## [Work to complete]
Rewrite the entries from the line containing "Click the Comment box scrollbar down arrow" through the line containing "tap(826, 180)", changing "down arrow" to "up arrow" and keeping everything else the same. Give only those lines, and leave out the picture.

::: Dataset

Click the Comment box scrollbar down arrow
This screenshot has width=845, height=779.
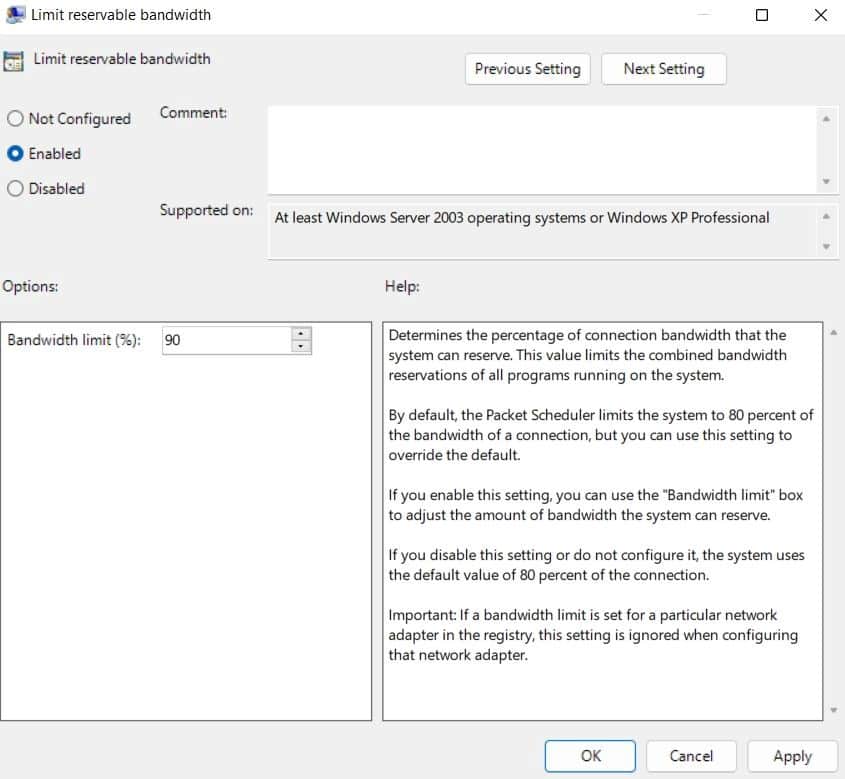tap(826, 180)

::::::
::: Dataset

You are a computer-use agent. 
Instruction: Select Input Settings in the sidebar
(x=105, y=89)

::::::

## [Correct output]
Click the Comment box scrollbar up arrow
This screenshot has width=845, height=779.
tap(826, 180)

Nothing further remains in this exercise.